▸ **Instruction**:
Copy the rows from the line containing "At what (x,y)" up to and including the line containing "Looking at the", word for word. Leave the pictures out of your copy.

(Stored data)
------------------------------------------------------------
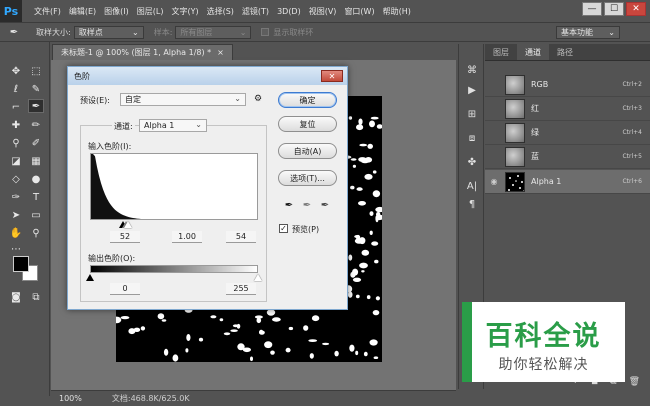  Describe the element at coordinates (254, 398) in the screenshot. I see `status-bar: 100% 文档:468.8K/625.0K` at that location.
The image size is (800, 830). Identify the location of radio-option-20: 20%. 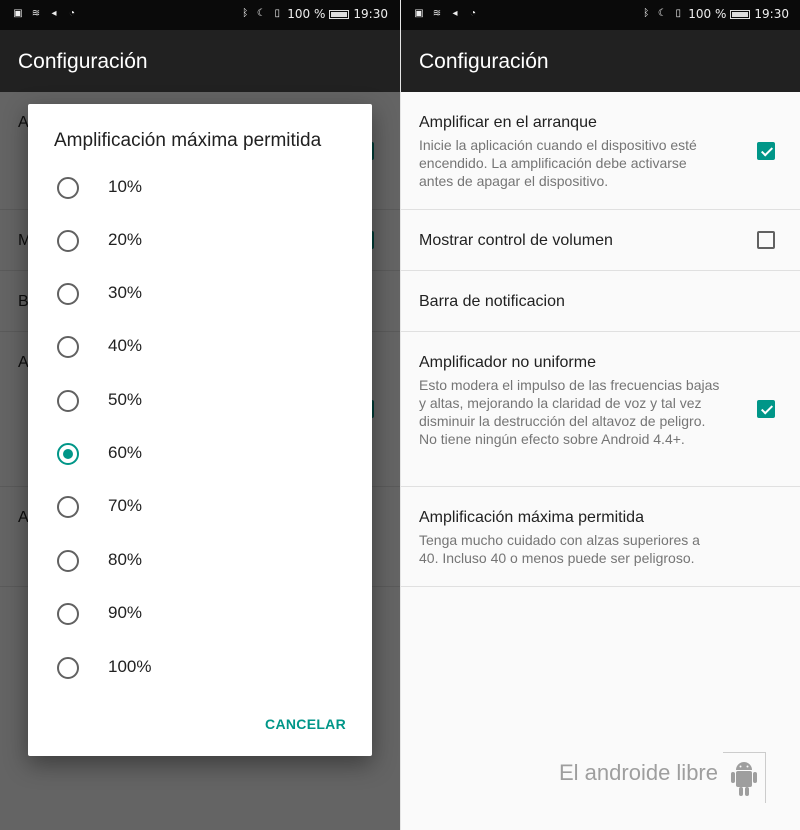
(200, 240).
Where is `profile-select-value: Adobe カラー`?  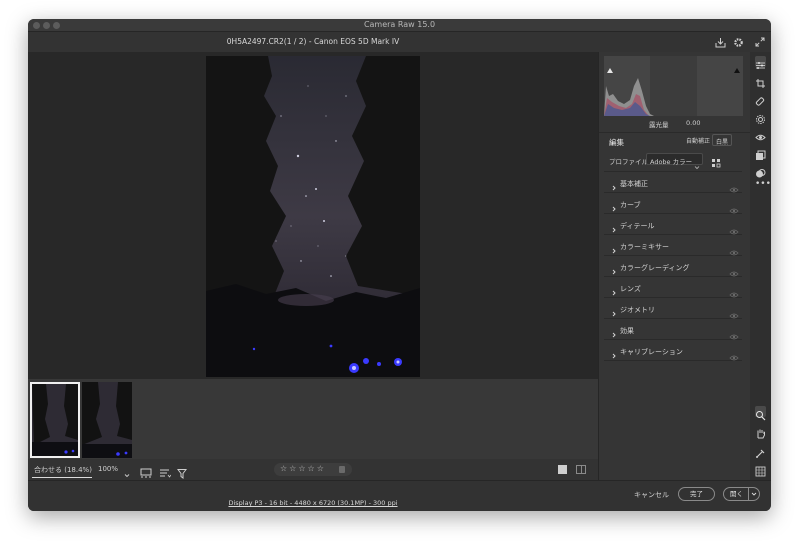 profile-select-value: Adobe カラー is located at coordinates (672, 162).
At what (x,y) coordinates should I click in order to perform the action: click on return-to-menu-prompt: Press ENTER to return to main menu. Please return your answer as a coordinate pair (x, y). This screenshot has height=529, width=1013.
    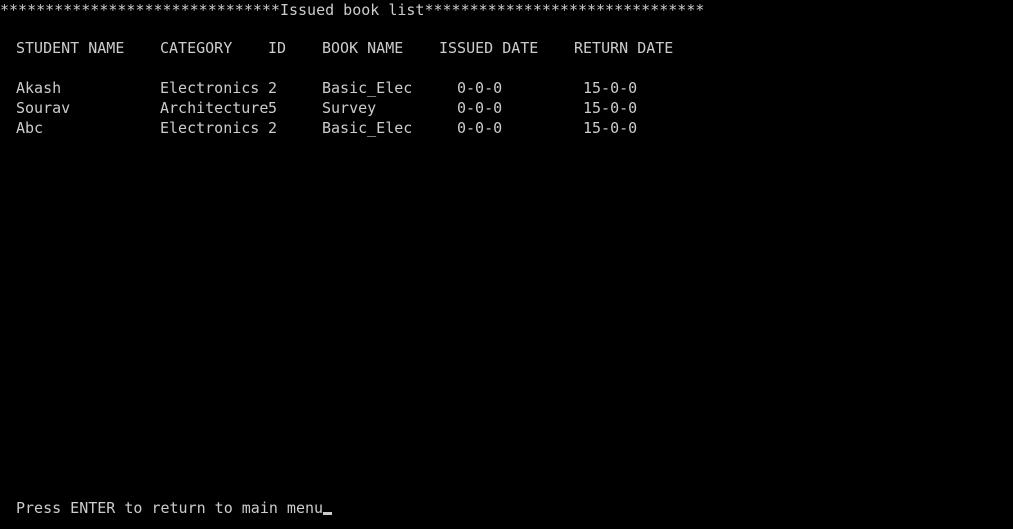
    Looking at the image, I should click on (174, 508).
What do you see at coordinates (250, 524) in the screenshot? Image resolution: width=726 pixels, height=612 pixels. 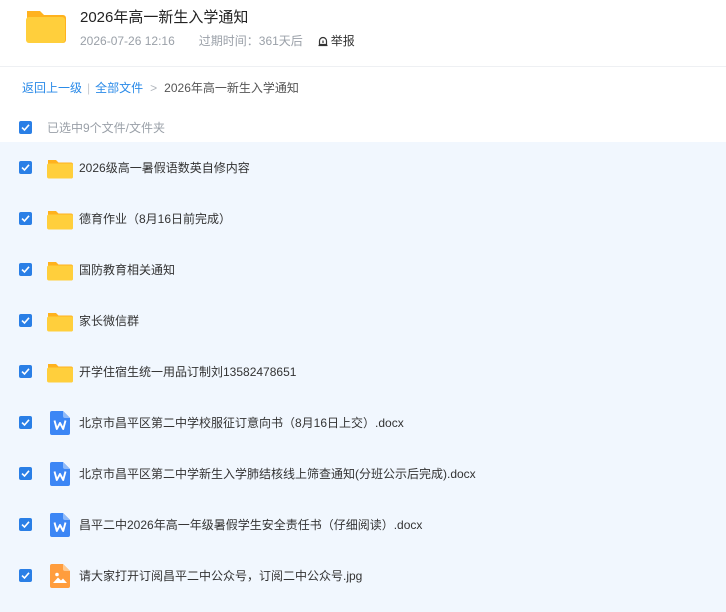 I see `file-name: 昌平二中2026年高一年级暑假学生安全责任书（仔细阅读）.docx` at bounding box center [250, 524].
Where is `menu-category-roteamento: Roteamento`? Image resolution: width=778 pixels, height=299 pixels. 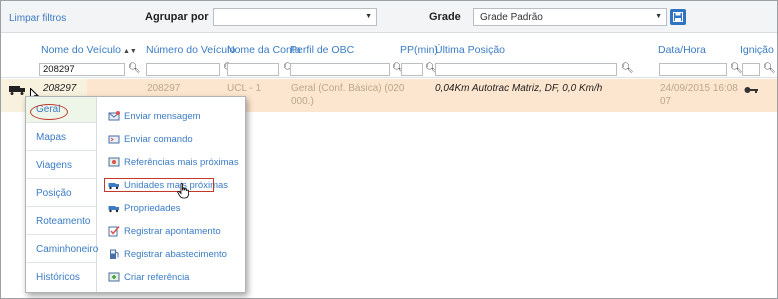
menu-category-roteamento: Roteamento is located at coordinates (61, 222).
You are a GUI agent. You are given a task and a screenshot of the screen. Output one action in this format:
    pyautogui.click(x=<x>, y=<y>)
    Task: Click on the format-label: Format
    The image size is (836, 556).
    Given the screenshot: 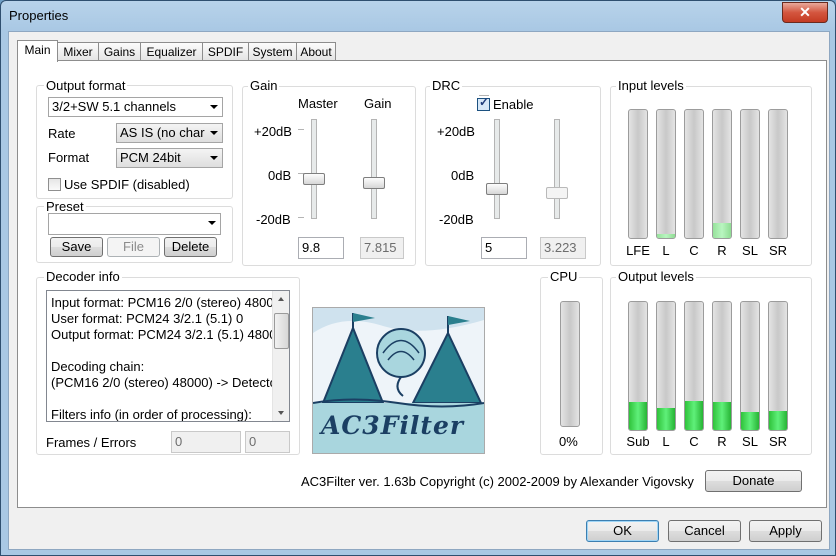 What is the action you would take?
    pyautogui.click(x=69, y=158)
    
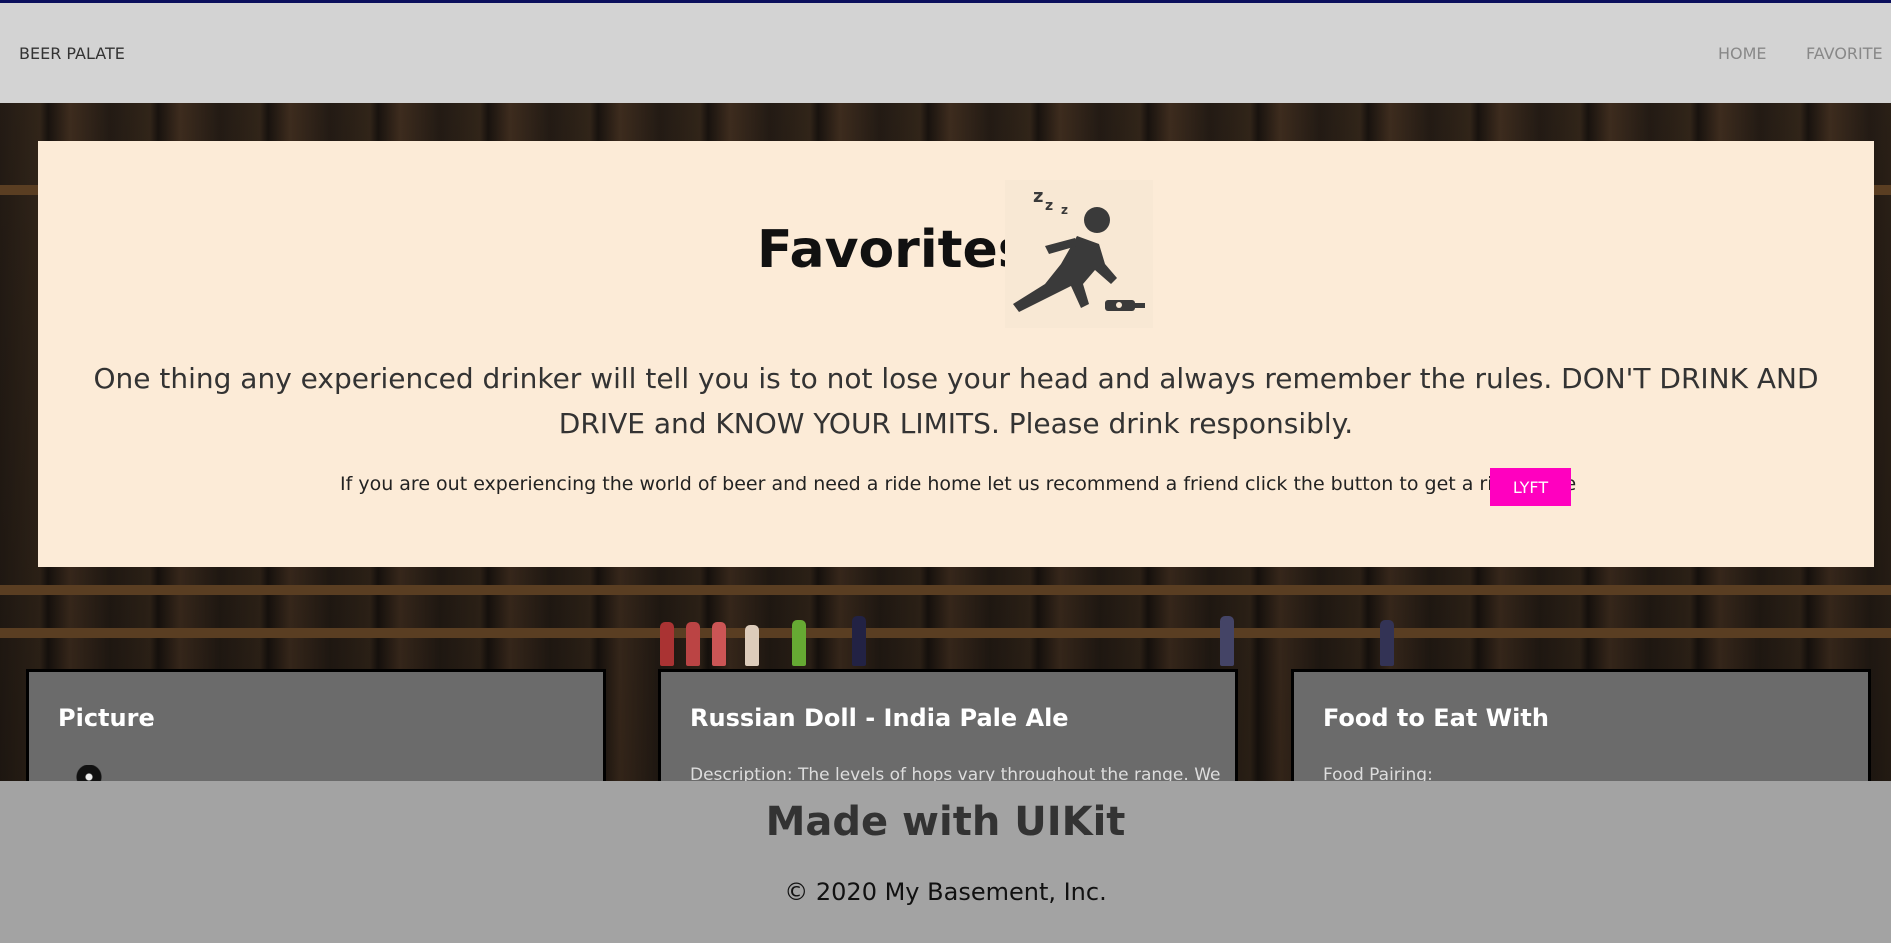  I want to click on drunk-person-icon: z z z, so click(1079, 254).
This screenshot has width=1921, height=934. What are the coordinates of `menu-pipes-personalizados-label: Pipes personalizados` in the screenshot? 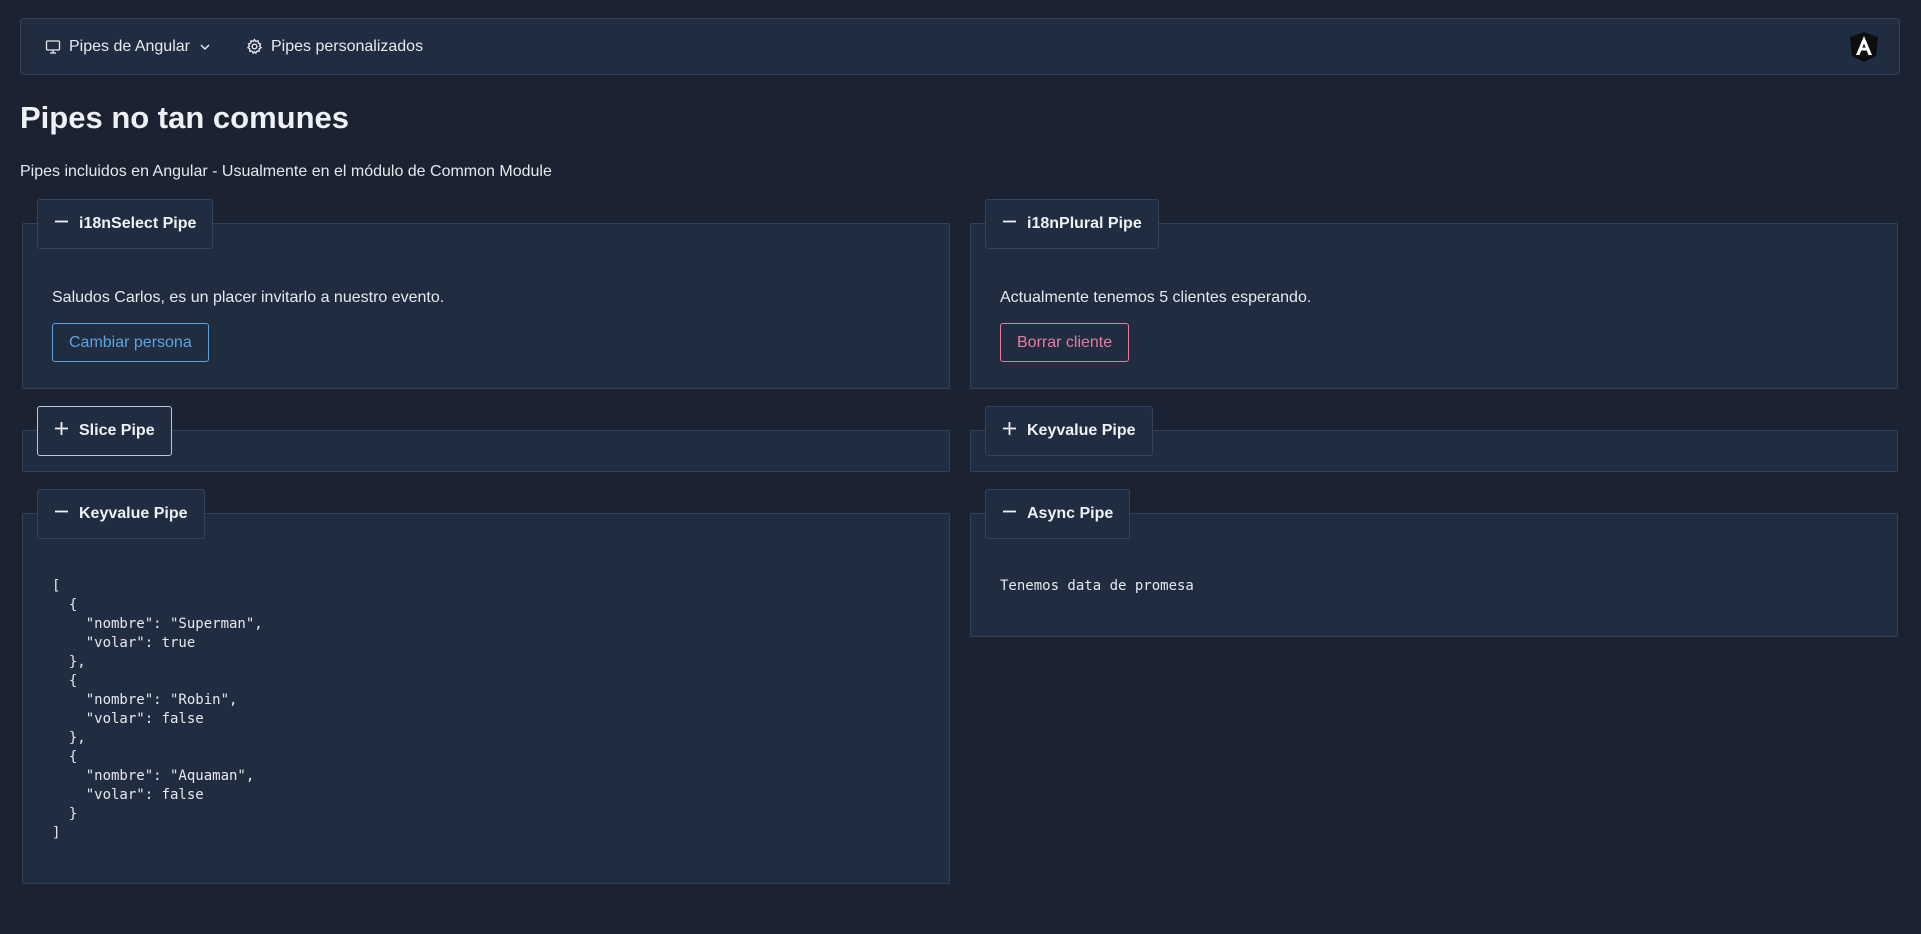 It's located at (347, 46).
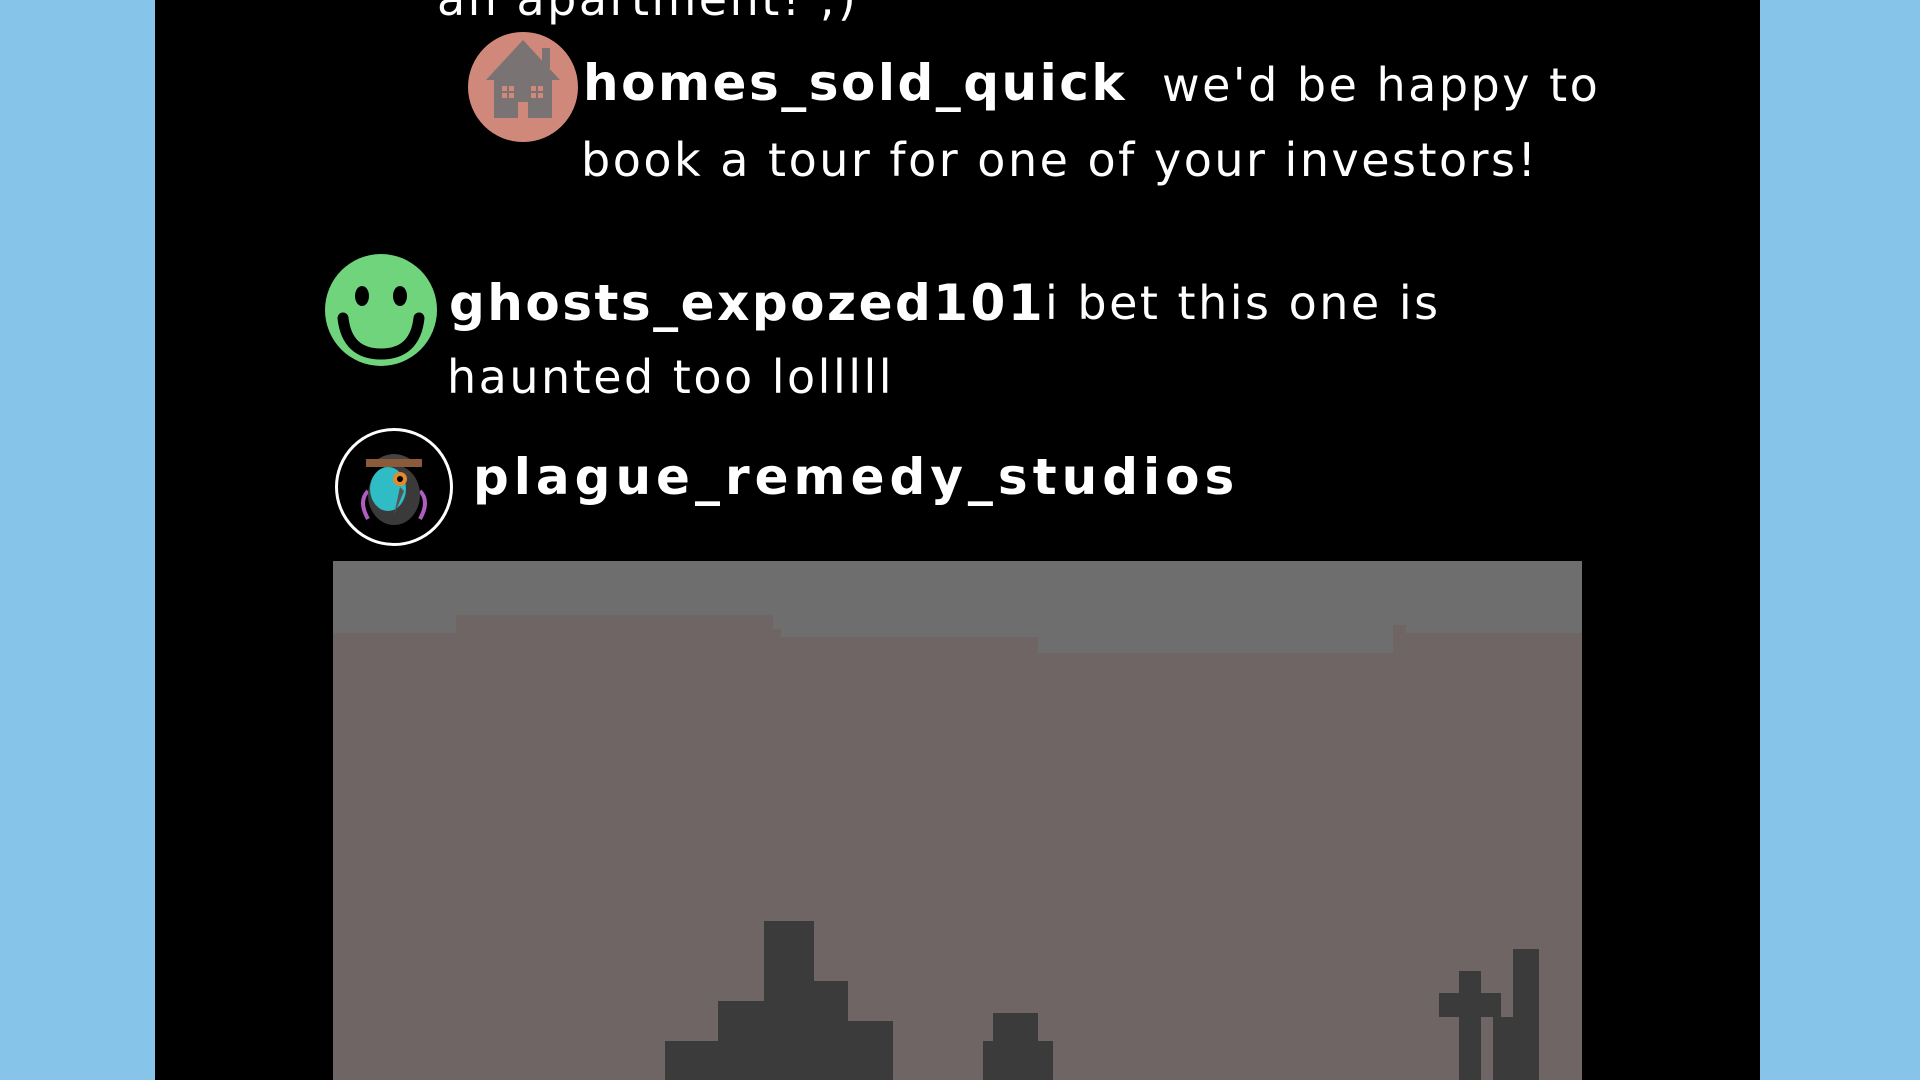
------------------------------------------------------------
▸ **Finished exercise**:
At what (x,y) coordinates should I click in order to perform the action: click on return-to-menu-prompt: Press ENTER to return to main menu. Please return your answer as a coordinate pair (x, y). This screenshot has height=529, width=1013.
    Looking at the image, I should click on (174, 508).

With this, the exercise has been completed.